Problem description:
Please reproduce the lines of the records below verbatim, starting at the line that contains "Change the 15min time range" and ending at the line that contains "point(1079,378)". Leave the pictures out of your answer.

>> START Input records

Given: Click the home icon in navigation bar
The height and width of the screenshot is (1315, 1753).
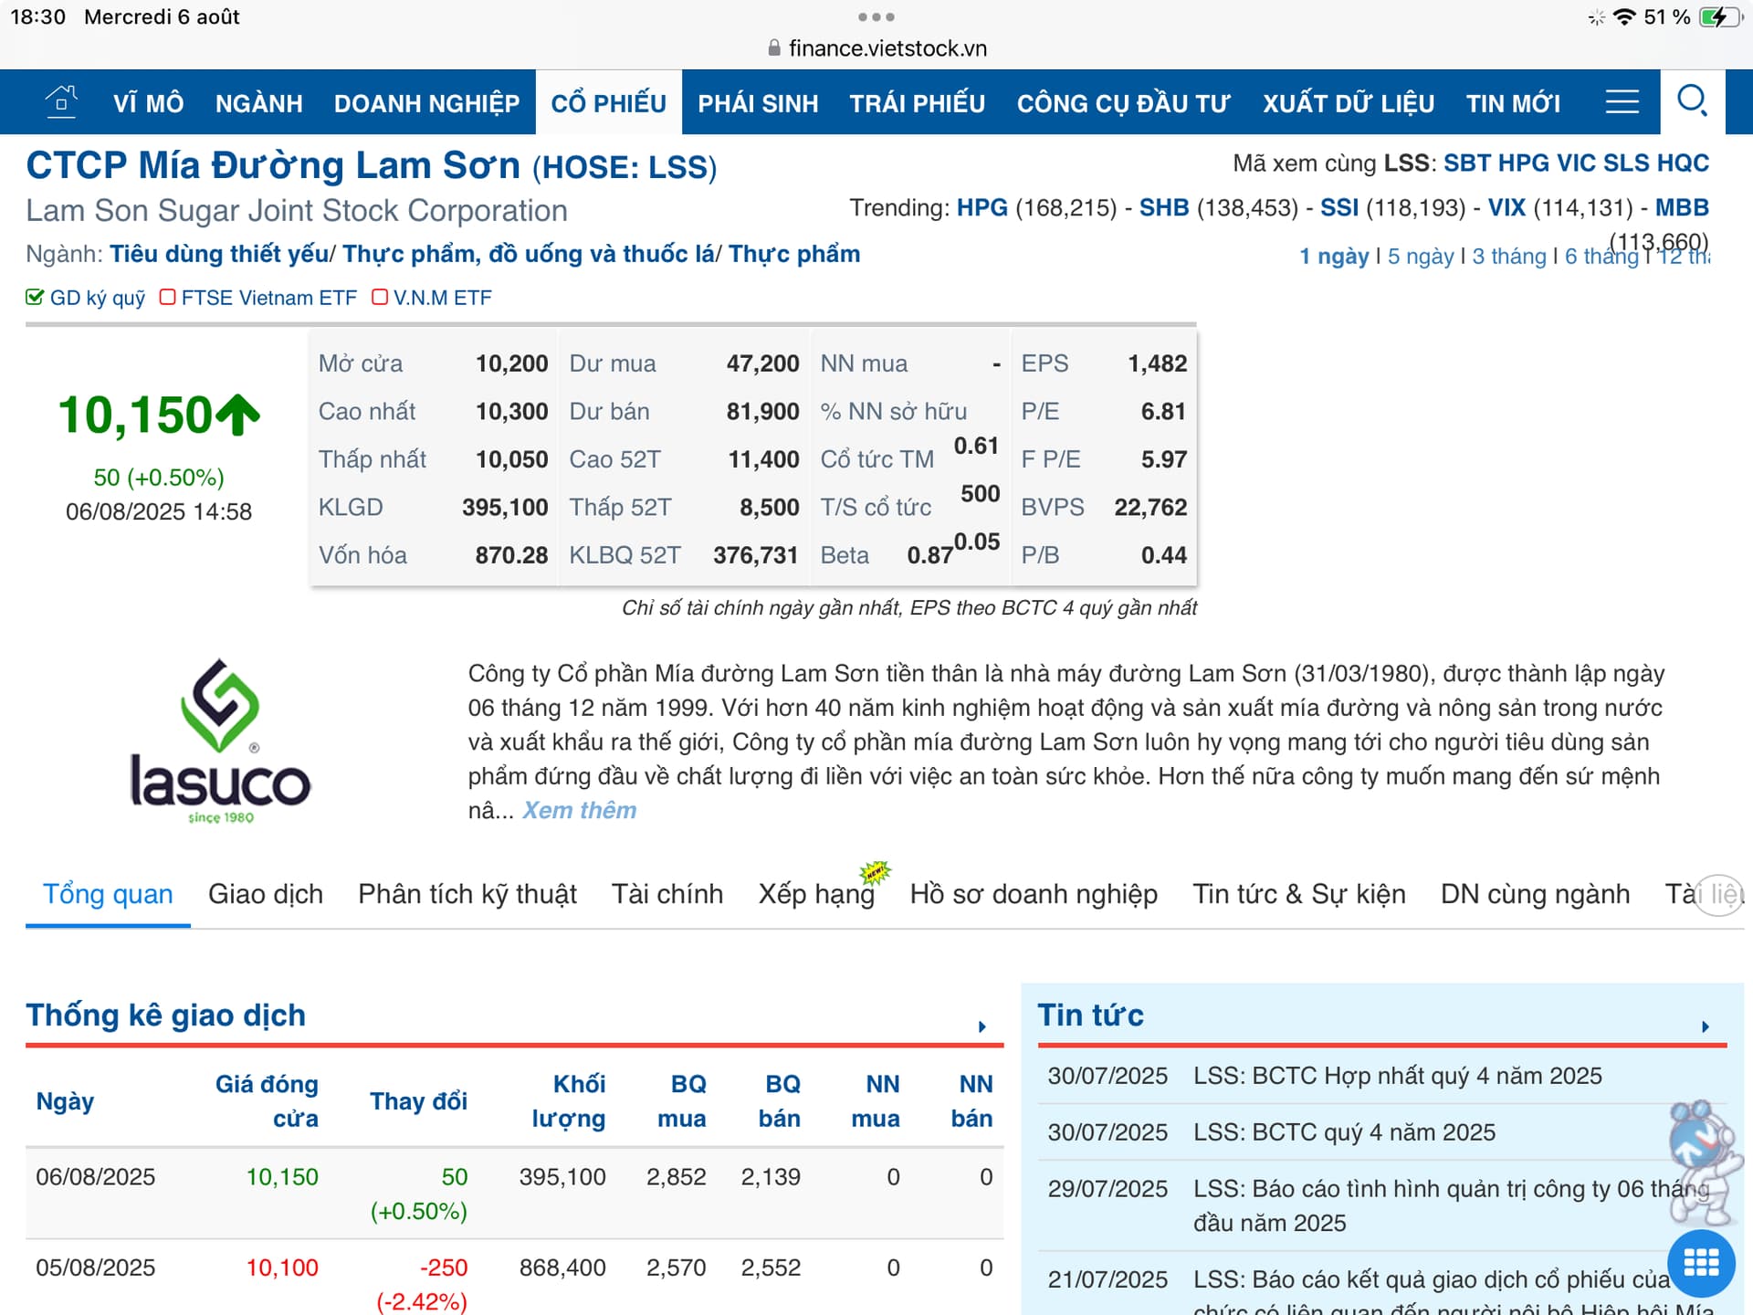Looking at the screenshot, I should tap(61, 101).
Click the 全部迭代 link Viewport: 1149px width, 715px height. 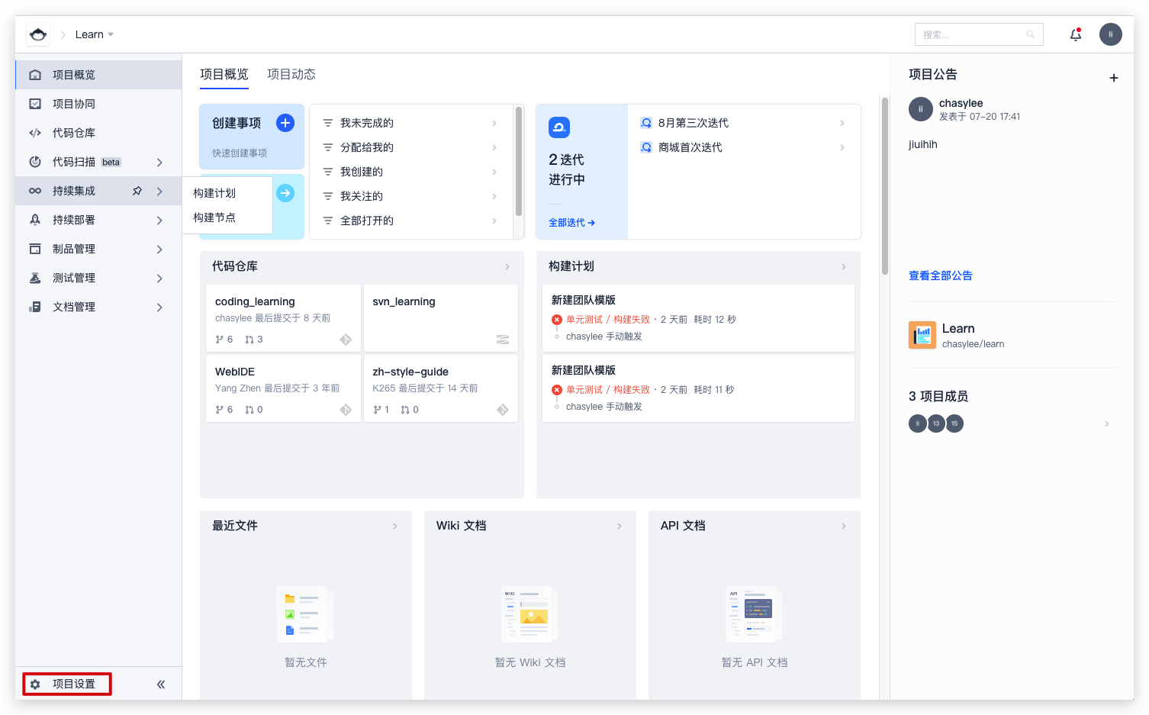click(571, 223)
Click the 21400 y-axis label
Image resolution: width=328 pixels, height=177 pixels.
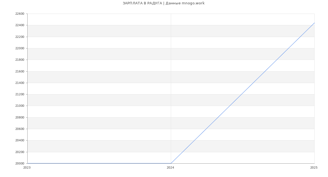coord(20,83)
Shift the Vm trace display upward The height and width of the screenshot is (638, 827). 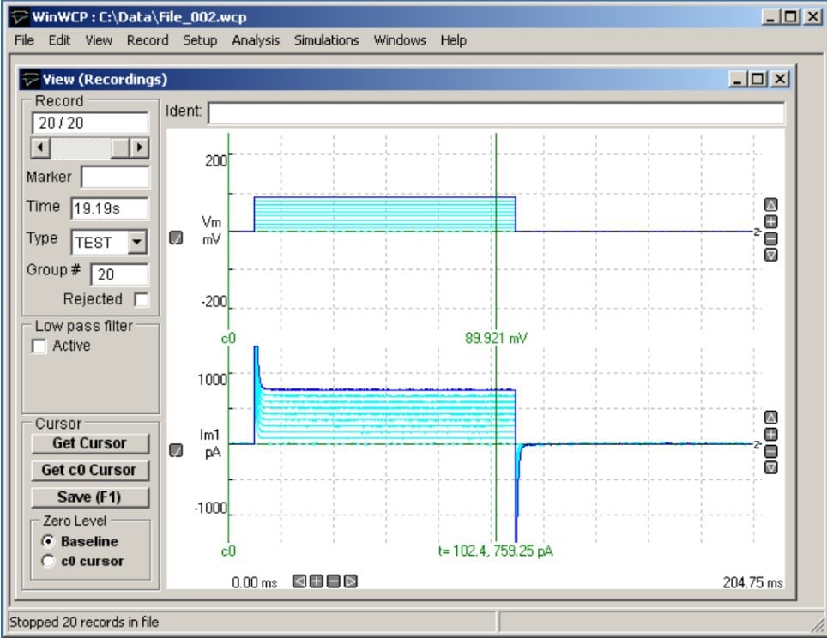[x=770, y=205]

>> END Input records
>> START Input records

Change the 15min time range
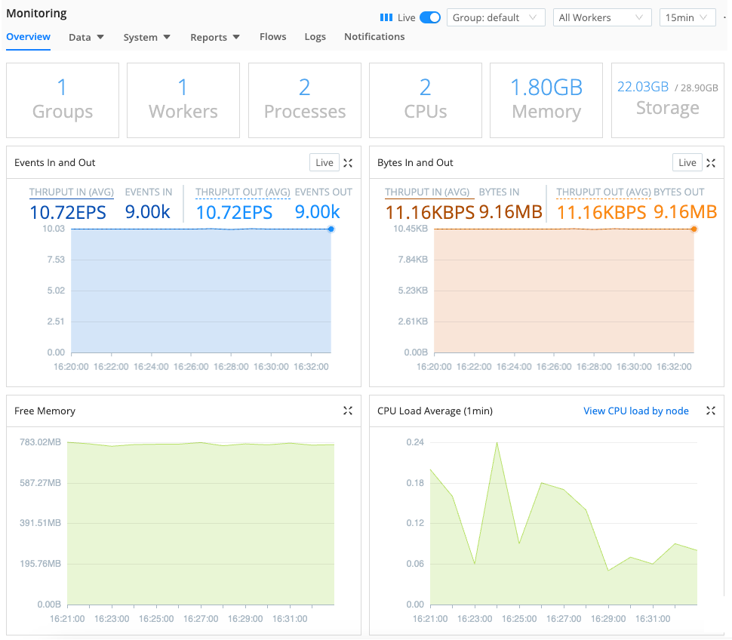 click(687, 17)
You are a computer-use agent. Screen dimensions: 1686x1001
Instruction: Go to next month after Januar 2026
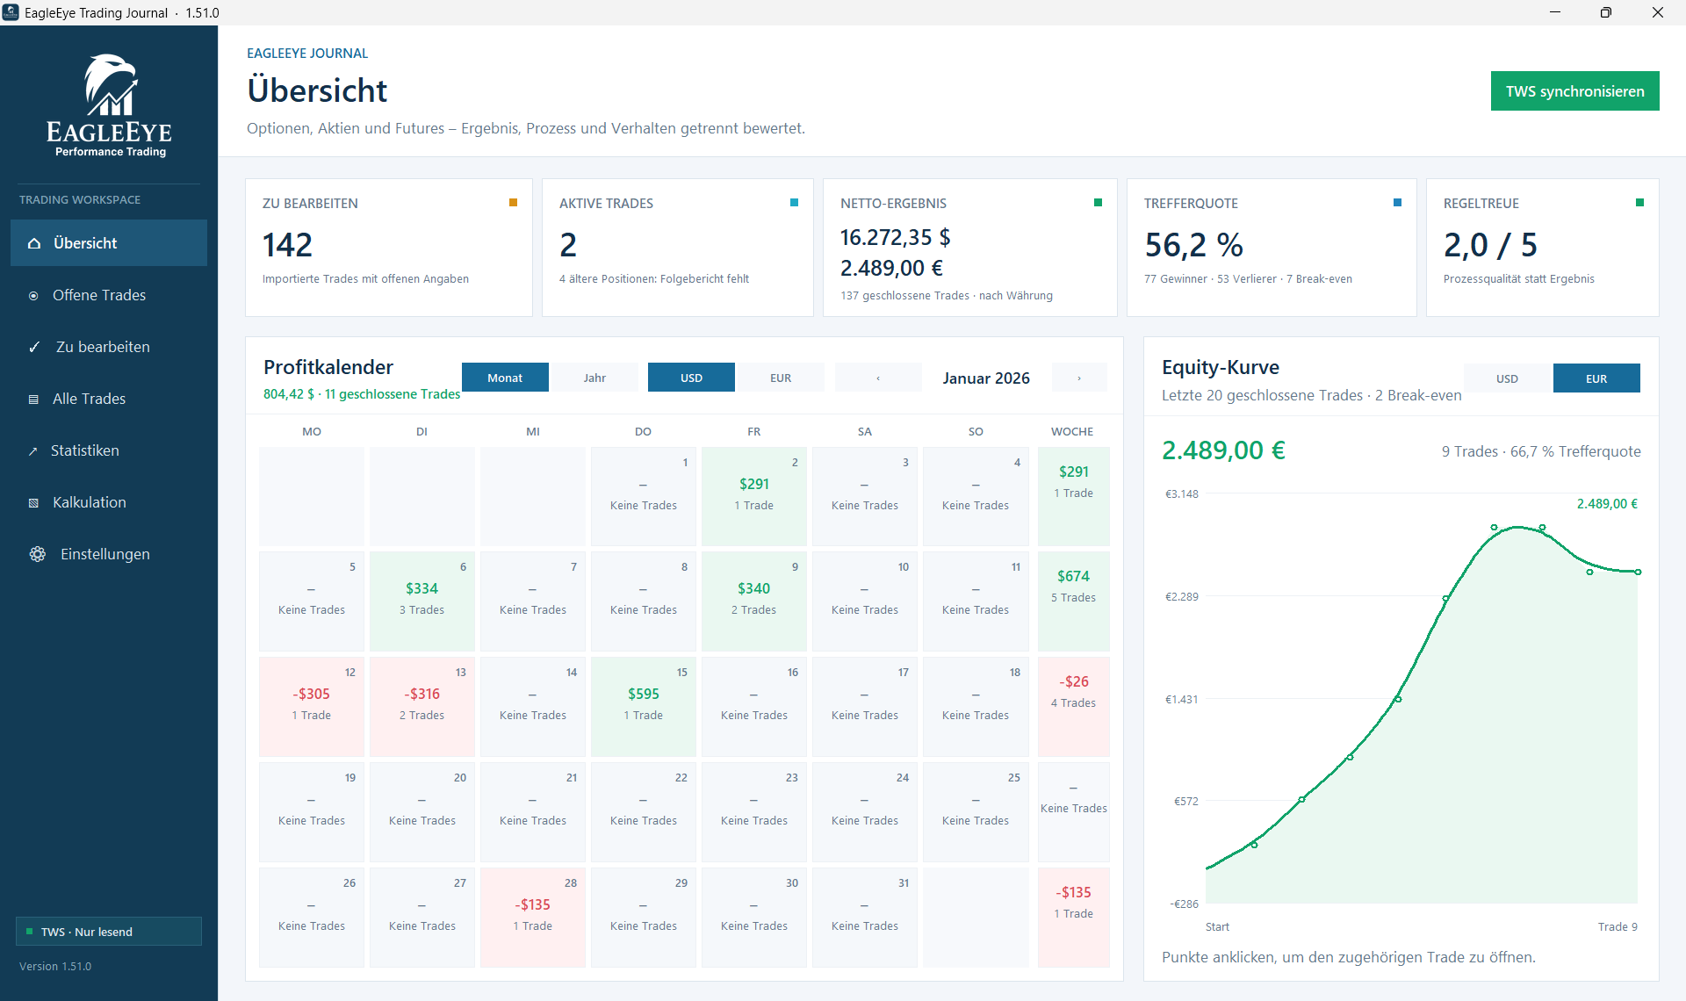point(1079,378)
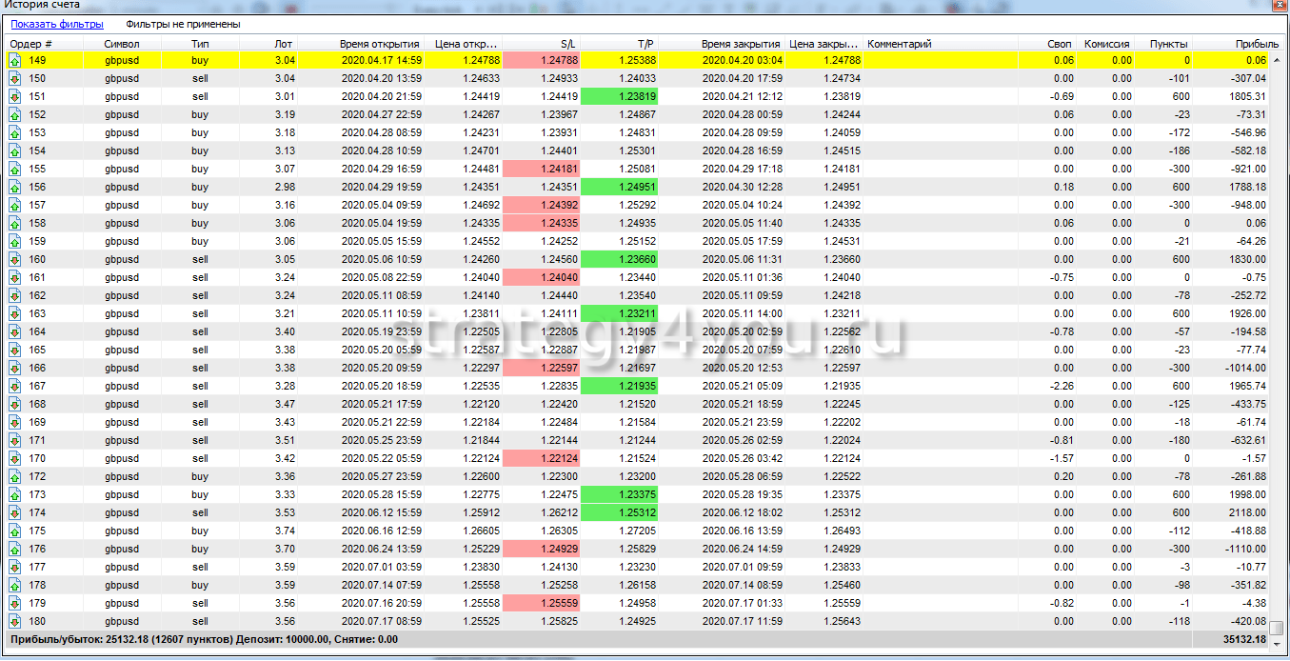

>> END Input records

Correct response:
Change the 15min time range
 click(687, 17)
You are a computer-use agent. Screen dimensions: 1686x1001
Instruction: Go to next month after Januar 2026
point(1079,378)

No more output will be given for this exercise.